The inquiry will look at issues including Eastman’s fitness to plead, the accuracy of the forensic evidence, and the conduct of police and prosecutors.
It could lead to Eastman’s murder conviction being quashed without a retrial, quashed with a retrial, or a confirmation that the conviction stands.
Part of a secret police dossier that blames the Sergi Calabrian mafia cell for executing Mr Winchester was recently revealed during the Martin inquiry.
The Sergi clan was identified in the confidential document as the group probably responsible for the Winchester murder.
Several Sergis based in Griffith, New South Wales, were named by a royal commissioner in 1979 as being Calabrian mafia members.
Extracts from the police document which fingers the Sergi clan for the Winchester hit were revealed in a recent submission to the Martin inquiry by the ACT’s DPP.
Eastman is trying to convince the Martin inquiry it was the Calabrian mafia, not him, that shot Mr Winchester.
The DPP’s submission to the inquiry included a letter written by Eastman in which Eastman quotes from secret police documents which explored the possibility of the Calabrian mafia being responsible for executing Mr Winchester.
It was written by Eastman in 2005 and formed part of his plea to the ACT Supreme Court as to why there should be an inquiry into his conviction.
Eastman’s letter to the Chief Justice said the grounds for ordering an inquiry included “strong hypotheses consistent with my innocence”.
“These hypotheses concern the strong likelihood that the murder was drug-related and was committed by organised crime,” Eastman’s letter said.
“I enclose a copy of MFI-130, which is a police report which concludes in its Executive Summary that the murder was committed by the Sergi organised crime group.
“MFI-130 was not used at my trial because my barrister, Mr Terracini, did not know that it was among the many documents in his possession and I also did not know of its existence.
“I also enclose a copy of MFI-23, which is another police report, that says, in paragraph 1.5, that investigation of the organised crime leads should continue and ‘this could eventually provide information or evidence directly linked to the murder’.

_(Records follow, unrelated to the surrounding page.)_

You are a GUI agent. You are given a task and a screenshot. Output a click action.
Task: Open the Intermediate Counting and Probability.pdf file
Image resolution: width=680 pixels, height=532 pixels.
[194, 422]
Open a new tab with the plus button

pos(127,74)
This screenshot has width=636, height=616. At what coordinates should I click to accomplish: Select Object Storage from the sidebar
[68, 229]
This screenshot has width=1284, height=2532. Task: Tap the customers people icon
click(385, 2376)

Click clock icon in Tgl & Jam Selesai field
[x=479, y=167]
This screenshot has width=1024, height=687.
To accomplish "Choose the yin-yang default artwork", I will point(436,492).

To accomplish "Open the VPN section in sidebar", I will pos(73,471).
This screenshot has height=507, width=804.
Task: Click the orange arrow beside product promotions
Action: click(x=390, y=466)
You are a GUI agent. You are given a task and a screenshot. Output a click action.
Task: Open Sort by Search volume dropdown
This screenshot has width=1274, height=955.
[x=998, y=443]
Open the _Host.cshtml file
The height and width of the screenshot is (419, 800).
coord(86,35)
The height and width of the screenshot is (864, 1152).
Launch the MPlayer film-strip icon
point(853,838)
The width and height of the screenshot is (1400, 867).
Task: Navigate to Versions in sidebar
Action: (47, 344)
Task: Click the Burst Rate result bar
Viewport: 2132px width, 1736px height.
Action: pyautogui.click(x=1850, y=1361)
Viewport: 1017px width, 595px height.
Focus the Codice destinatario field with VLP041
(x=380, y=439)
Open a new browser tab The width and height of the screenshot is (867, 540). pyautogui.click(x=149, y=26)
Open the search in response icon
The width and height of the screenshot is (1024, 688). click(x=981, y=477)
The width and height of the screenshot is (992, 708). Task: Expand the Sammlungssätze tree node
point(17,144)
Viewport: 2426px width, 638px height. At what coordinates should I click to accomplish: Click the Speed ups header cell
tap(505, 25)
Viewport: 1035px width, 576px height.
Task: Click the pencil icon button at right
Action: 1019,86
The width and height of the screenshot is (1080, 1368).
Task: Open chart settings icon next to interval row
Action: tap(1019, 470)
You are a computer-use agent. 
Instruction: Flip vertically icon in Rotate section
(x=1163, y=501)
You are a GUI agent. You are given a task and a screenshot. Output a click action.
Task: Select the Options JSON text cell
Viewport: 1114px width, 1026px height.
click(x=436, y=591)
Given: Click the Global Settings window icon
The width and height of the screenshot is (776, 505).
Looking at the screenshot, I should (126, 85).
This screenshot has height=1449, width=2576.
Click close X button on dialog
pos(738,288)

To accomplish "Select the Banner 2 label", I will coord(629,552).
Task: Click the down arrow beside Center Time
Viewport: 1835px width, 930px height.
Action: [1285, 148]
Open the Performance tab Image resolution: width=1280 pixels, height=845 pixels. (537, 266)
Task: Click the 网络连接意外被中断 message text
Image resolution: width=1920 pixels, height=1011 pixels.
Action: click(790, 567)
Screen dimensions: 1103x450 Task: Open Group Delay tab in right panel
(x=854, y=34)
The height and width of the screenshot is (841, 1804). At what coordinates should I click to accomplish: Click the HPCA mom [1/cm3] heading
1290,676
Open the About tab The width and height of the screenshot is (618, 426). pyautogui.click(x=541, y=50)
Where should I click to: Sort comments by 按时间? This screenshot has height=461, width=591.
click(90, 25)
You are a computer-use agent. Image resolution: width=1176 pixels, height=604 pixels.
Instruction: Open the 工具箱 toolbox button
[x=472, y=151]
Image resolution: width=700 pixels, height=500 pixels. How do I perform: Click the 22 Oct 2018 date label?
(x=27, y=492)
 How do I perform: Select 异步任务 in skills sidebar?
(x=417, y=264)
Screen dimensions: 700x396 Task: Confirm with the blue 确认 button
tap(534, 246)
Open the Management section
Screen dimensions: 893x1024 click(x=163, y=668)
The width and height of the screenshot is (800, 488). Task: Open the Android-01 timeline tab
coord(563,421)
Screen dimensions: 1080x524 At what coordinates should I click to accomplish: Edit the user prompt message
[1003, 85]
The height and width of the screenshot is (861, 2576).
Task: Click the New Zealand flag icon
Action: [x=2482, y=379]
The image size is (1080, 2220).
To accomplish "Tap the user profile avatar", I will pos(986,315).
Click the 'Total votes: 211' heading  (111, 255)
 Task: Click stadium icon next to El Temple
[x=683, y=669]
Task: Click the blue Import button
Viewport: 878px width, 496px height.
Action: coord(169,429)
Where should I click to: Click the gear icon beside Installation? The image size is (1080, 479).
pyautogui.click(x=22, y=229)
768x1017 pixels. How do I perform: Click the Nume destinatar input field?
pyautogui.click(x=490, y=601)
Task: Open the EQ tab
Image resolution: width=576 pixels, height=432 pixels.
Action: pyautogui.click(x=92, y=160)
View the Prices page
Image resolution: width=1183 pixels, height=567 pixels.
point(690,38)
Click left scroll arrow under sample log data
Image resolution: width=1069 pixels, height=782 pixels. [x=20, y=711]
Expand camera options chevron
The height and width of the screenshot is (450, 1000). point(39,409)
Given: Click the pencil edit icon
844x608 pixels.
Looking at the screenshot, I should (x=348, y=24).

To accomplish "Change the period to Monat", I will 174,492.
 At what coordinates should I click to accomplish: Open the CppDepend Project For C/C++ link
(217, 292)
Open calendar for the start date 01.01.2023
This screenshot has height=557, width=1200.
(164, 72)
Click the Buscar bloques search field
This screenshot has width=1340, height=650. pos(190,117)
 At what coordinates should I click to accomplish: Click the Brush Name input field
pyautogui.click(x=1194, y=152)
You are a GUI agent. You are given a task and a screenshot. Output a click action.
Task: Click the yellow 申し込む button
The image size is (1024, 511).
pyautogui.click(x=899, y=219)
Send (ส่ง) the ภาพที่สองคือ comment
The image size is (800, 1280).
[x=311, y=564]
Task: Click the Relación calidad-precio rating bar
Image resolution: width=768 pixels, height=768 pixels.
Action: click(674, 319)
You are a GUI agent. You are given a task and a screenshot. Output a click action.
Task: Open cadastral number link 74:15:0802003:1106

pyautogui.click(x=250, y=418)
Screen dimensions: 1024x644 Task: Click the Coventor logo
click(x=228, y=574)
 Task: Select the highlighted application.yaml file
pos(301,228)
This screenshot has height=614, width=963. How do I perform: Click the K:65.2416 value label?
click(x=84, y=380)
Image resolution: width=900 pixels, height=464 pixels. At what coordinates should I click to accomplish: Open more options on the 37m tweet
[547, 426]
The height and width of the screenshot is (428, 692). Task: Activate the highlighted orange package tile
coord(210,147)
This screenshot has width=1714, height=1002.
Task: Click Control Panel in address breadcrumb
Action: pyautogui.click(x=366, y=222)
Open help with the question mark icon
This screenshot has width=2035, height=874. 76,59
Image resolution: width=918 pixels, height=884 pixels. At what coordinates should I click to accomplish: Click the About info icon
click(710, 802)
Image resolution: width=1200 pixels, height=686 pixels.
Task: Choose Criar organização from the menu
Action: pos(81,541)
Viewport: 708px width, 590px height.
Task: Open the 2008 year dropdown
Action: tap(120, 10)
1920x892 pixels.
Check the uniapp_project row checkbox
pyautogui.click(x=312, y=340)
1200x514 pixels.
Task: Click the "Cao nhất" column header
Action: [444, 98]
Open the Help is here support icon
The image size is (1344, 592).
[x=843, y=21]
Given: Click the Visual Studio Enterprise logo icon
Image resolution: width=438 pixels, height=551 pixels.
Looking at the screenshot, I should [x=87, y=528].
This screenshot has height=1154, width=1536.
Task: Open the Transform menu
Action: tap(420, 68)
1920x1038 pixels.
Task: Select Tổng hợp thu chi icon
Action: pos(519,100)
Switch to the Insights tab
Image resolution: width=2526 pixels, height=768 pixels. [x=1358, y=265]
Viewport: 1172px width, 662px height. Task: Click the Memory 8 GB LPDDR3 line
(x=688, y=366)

“One of the detectives centrally involved in conducting those further inquiries, the late Detective Cliff Forster, told my lawyers in 1998 that those inquiries were never satisfactorily completed.
“I enclose a 3-page document recording those conversations.”
It is believed Eastman was mistakenly sent the confidential police documents during the legal discovery process while he was fighting to get the judicial inquiry.
The Herald Sun has been told later documents produced by police following further investigation discount the “mafia did it” theory.
Those documents, and the confidential MFI-130 and MFI-23 documents Eastman is relying on to try to prove his innocence, will be examined in depth in coming months by the Martin inquiry.
Sergi clan members have been murder suspects in the past.
They were accused by a royal commissioner of arranging the 1977 murder of budding politician Donald Mackay because of the effect the Griffith businessman’s public anti-drug stance was having on the Calabrian mafia’s lucrative marijuana business.
The mafia blamed Mr Mackay for tipping off police about two huge drug crops in the Griffith area. The resulting busts cost the organisation $42 million in lost marijuana sales.
So a decision was made that the troublesome Mackay had to go.
The mafia’s Mr Fix-It, Robert Trimbole, was given the job of ensuring Mr Mackay disappeared off the face of the earth.
Mr Mackay vanished on July 15, 1977, and his body has not been found.
The hitman, Melbourne painter and docker James Bazley, served time over the shooting, but Trimbole was never charged and neither was any member of the Sergi clan.
Police informer Gianfranco Tizzoni told detectives in a statement tabled in a royal commission that he attended a meeting at Tony Sergi’s Griffith winery in May 1977 where the execution of Mr Mackay, 43, was plotted.
Tizzoni said Mr Sergi – now 78 – was one of several people at the meeting and that disposing of Mr Mackay in the Calabrian style using “el lupari” – a shotgun – was discussed.
He retracted the statement two days later and made a second statement that did not implicate those he initially named.
The Griffith winery owner told the Herald Sun in 1997 he was not involved in the Mackay murder or any other crimes.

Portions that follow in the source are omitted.